3: Plagne 1800-Aime 2000-Lac Vert
Season: All seasons
Terrain: Marked trails, crosses pistes in winter
Time: 40 mins – 1 hour depending on conditions & fitness
Route profile: Steep descent of 100m from behind the Plagne Centre ‘chaufferie biomasse’, just below the garage, to Plagne 1800; marked route through the village to the base of the chairlift. Steep ascent of 400m on winding forest tracks to Aime 2000; descent of 350m, retracing ascent as far as signs to Lac Vert and then branching off to contour around past restaurant La Mere Grand, crossing pistes in winter, to the chaufferie biomasse; 50m ascent on the road to Plagne Centre. Largely sheltered; snow can drift thickly on the paths in autumn and early winter. Option to join route 1, Dou du Praz.
Start points: Plagne Centre, Plagne 1800, Aime 2000
Mix & match options: link to Route des Balcons (+30-45 mins; not possible in winter)
Best for: A tough hill session! Wooded, with occasional views across the valley.
4: Plagne Centre-Bellecote-Belle Plagne
Season: All seasons (but beware ice in winter)
Time: 35-50 mins depending on conditions & fitness
Route profile: Undulating, linear there-and-back route following the road from Plagne Centre, through Bellecote to Belle Plagne. Be ready for around 2k of steady ascent at either end, and be warned – the roads can be slippy in winter!
Start points: Plagne Centre, Belle Plagne, Bellecote
Mix & match options: Return via Dou du Praz (+20-45 mins, see route 1); return via Plagne 1800 (+30-40mins)
Best for: A not-too-challenging pipe-opener, where you can get up a bit of speed and don’t need to concentrate too hard on where you put your feet.
5: Route des Frasses
Season: All seasons (deep snow in late autumn/early winter)
Terrain: Road, trails (ski de fond piste in winter)
Time: 1hr-1.5hrs, depending on fitness
Route profile: Undulating, linear there-and-back route on road and trails. Follow the road from Plagne Centre to Bellecote, branching off just beneath the Bellecote outdoor car park to pick up signs for the Route des Frasses. Follow the forest trail to Plagne Bois, where there are cafes & restaurants open in winter. Signposted option to loop up to Mont St Jacques in summer/autumn; option to return from Bellecote via marked forest tracks that leave from the start point of the Route des Frasses. Both are steep in parts and prone to ice, and become treacherous underfoot in winter.
Start points: Plagne Centre, Bellecote (subtract 20-40mins depending on fitness)
Mix & match options: Loop up to Mont St Jacques (+30-40 mins); return via Dou du Praz (+20-45 mins, see route 1); return via Plangagnant/Plagne 1800 (+1hr-1.5hrs with a long ascent to finish)
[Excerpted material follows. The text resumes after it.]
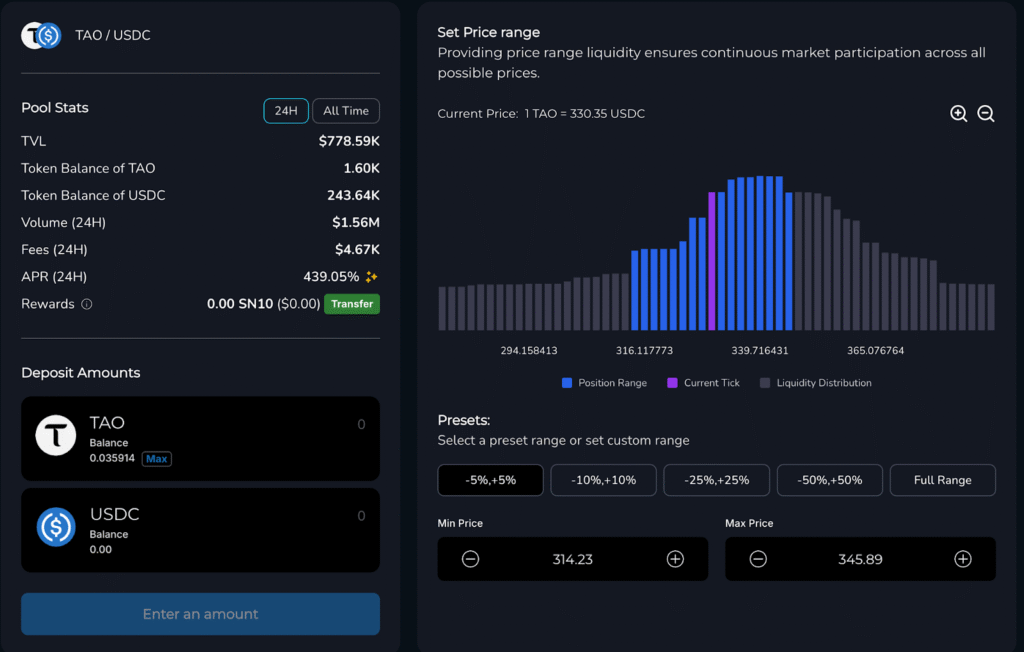The width and height of the screenshot is (1024, 652).
Task: Click the USDC token icon in deposits
Action: [x=56, y=527]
Best for: Getting away from it all – the Route des Frasses feels a thousand miles away from La Plagne, even in the height of the ski season.
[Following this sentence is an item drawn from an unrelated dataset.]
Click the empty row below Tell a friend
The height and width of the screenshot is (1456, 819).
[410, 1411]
5 top tips for Alpine trail running
1: If you’re trying a new route, set off up hill. Running downhill can be challenging too – but there’s nothing worse than getting half way round and knowing that the climb is still to come!
2: Alpine walking route markers work by time, rather than distance. As a rule of thumb, if you’re running you can expect to cover the distance in 1/3 the time.
3: Don’t run alone – or, if you must, take a phone and/or tell someone where you’re going.
4: If you’re running out of season (i.e. September-November or May-June), beware: the tracks are not maintained at these times, and deep snow, fallen trees or piste work may make the paths difficult or impassible.
5: If the terrain is steep, don’t be afraid to walk. A brisk walk can be just as quick and effective as a slow jog up a steep slope.